Saturday, November 21
[A]ll have sinned and fall short of the glory of God…
—Romans 3:23
Few of us really like to talk about sin. After all, isn’t there enough negative conversation in the world already? Consumed as we are by the war in Iraq, unemployment, the future of Social Security, healthcare, corporate scandals, and global warming, we don’t really need to be focusing on something like sin as well. And yet, that’s exactly what we are doing.
If we can move beyond the notion that sin refers only to individual moral conduct—what another generation would have called “pleasures of the flesh”—then we might be able to see this. Granted, what we do with our bodies and how we treat them does matter. But for as long as most of us can remember, that’s been our only concern.

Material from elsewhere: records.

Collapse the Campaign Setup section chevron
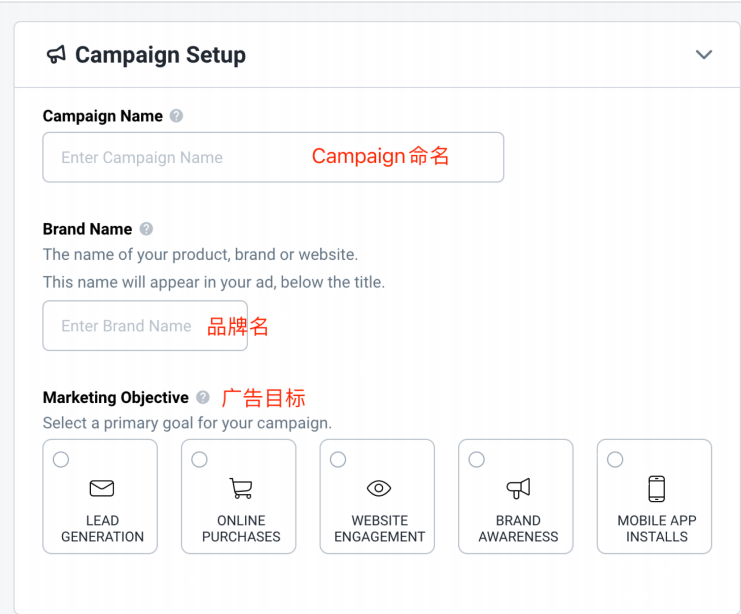 [704, 55]
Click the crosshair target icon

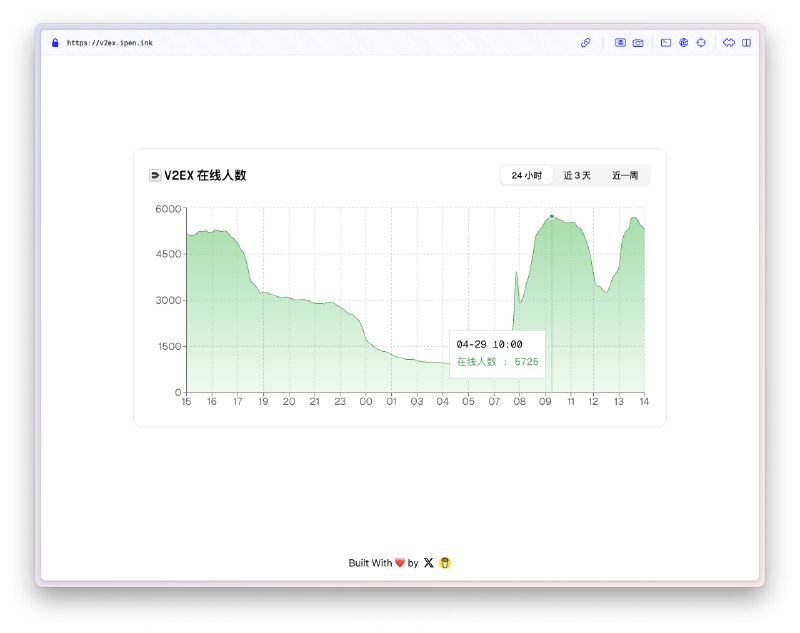pos(701,43)
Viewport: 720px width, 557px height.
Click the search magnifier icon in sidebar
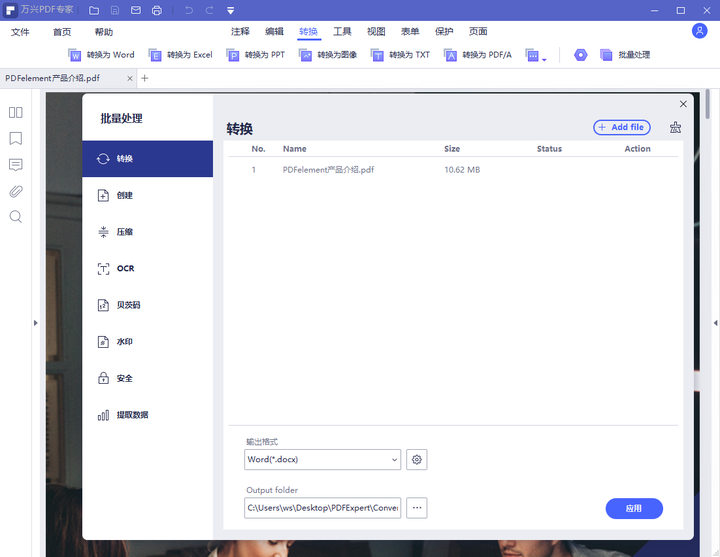pos(16,217)
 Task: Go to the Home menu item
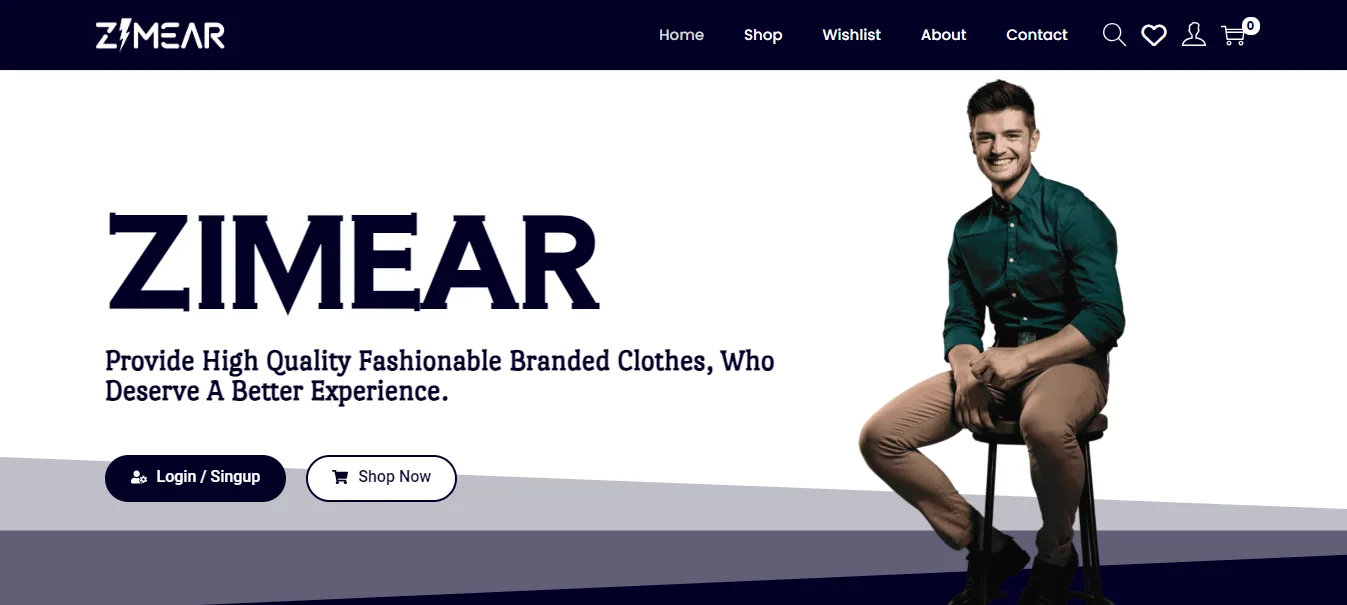[681, 35]
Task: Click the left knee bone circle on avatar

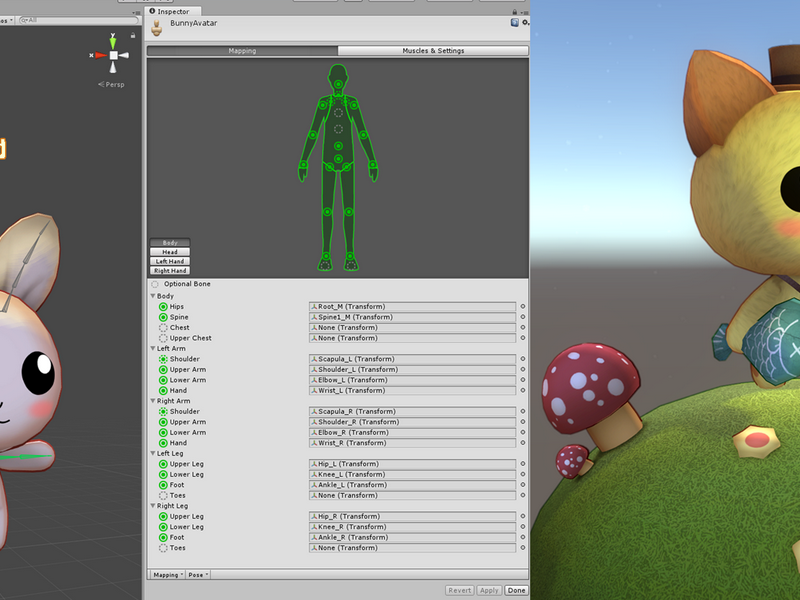Action: (349, 212)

Ironically, when we look in scripture we seldom find God singling out an individual for reproof. There are cases, of course, but typically it’s a whole community being taken to task for something they have or haven’t done. Again and again, God’s people are referred to as “stiff-necked,” “foolish,” and “sinful,” deceived by “vanity,” motivated by “greed.” This is sin in its broadest sense.
Even if we believe that all God created is good, we can see that much in the world is broken. That break, that gap between what is and what could be, is what we refer to as sin. Individually, we fail daily to live up to the image of God in our hearts.

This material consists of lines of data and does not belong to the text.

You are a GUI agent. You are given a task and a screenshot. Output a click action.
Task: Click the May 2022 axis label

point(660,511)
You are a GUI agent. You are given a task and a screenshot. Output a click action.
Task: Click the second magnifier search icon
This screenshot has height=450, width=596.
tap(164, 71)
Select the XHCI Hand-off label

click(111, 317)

We ignore the stranger, lose our patience with friends and family, use our power to bully and shame. Likewise, we ascribe status to the rich and, in contrast to the image we find in Luke, send the poor away empty. In time, such behavior becomes the norm; it’s what we expect from the world.
War, poverty, environmental degradation—they are the consequences of the sins we do not name. They are not inevitable, but they are failures of imagination, failures to see the image of God, whole and unbroken, in the world that God has made.
O God, deliver me from the habit of seeing sin in narrow terms, and give me the courage to name it not only in my community, but in myself as well.